Whether or not these assumptions are correct is a matter of significant and ongoing debate. In just over five years the Californian law is generally considered to have succeeding in raising the awareness among companies, and in prompting some at the ‘top’ to change their policies and practices, but appears to have had limited impact on businesses and other actors, such as auditors, down the supply chain. Compliance with the reporting requirement itself has been patchy, due in part to lack of guidance, lack of enforcement by the Californian government, and the challenge in identifying which companies are required to report. Similar hurdles are likely to be faced by the UK TISC provision, in light of the weak enforcement mechanism and lack of provision for a central repository for statements in the legislation.

Already the UK Modern Slavery Act has prompted a flurry of activity on behalf of companies seeking to better understand the issue and to develop policies and reporting practices, as a result of which a reporting ‘industry’ of trainers and consultants is quickly developing. This increasing interest in the issue, particularly from more senior company executives, is a necessary step towards effective action. However it remains to be seen whether this interest can be sustained, and what the precise impacts are of the new policies and procedures.

Business at the centre of responses to modern slavery?

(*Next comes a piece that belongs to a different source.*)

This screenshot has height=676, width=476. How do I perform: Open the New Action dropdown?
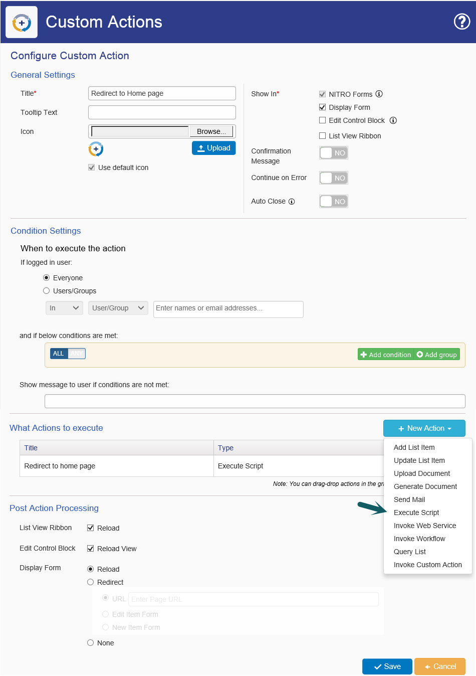tap(424, 428)
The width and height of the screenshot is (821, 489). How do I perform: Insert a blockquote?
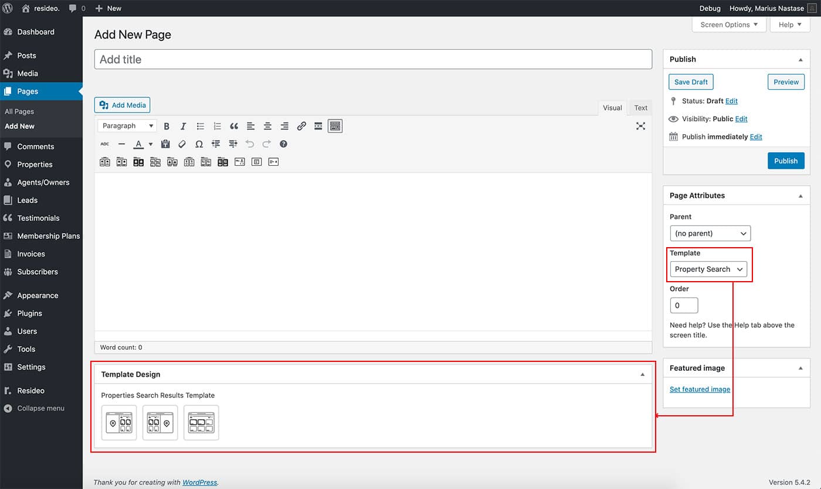(234, 126)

What is interesting about these laws, and the assumptions that go with them, is that they place business and the global market at the very centre of the solution to modern slavery. The potential impact of this approach is two-fold. First, in looking to market forces to solve the problem of exploitation there is a risk of overlooking the contribution of those forces to the problem itself. The demand for fast fashion, cheap food, and other products is fed by flexible, insecure, and vulnerable workforces. Concentrating effort on businesses and consumers as drivers of change fails to examine wider issues that impact on worker vulnerability – such as discrimination, migration policy, and labour market deregulation – and may only have minimal or temporary impact as a result.

Secondly, placing business at the centre of efforts to address exploitation allows governments to step back and divest themselves of responsibility. Under international law governments have an obligation to prevent forced labour and human trafficking, to protect the human rights of citizens, and to ensure access to an effective remedy in cases of rights violations. Yet the majority of governments comprehensively fail in these obligations, including by neglecting to adequately protect, monitor, and enforce basic labour rights. While there is undoubtedly a key role, and in fact a necessity, in companies taking action to prevent and address exploitation, this should not be allowed to mask or excuse government failures to properly protect the rights of workers.

Adding some stick

Increased transparency and other efforts by companies need to go hand in hand with increased action on the part of governments, the world over, to end impunity for labour rights violations. This includes strengthening labour inspection and enforcement to raise labour standards and truly ensure a level playing field. It also means building accountability within supply chains, for example by making head contractors responsible for the labour practices of their subcontractors, as occurs in Belgium.

Leading companies have been clear that they want and need strong regulatory enforcement – the task cannot be left to them alone. For companies that are less concerned with consumer reputation, and companies that otherwise flagrantly disregard labour standards, there must be some stick along with the carrot.